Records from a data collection
★ ★ ★ ★
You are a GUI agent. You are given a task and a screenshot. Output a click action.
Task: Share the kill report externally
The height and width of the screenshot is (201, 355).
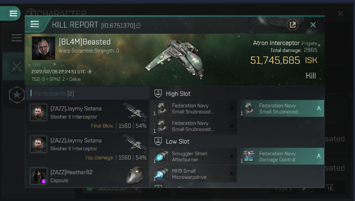point(293,25)
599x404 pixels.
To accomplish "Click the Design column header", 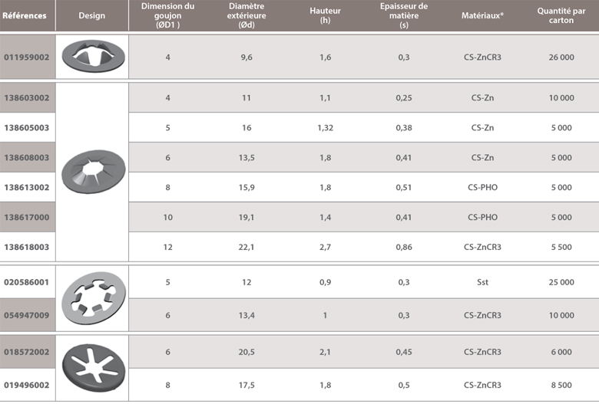I will pos(92,15).
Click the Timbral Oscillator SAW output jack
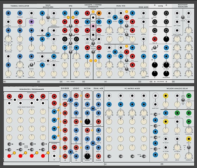This screenshot has height=168, width=197. click(8, 13)
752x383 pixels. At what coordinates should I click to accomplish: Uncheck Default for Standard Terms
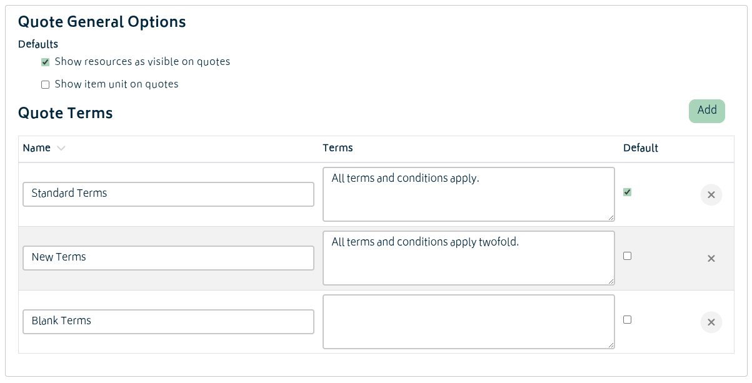[x=628, y=192]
★ ★ ★ ★
*PROBLEM REQUIREMENTS*. Return nothing except the lines from the one containing "Click the Timbral Oscillator SAW output jack" through the final line of the data, copied exactly. Leave out all pictures.

*RESPONSE TO THE TASK*.
Click the Timbral Oscillator SAW output jack
This screenshot has height=168, width=197. click(8, 13)
752x383 pixels. At what coordinates should I click to accomplish: Uncheck Default for Standard Terms
[x=628, y=192]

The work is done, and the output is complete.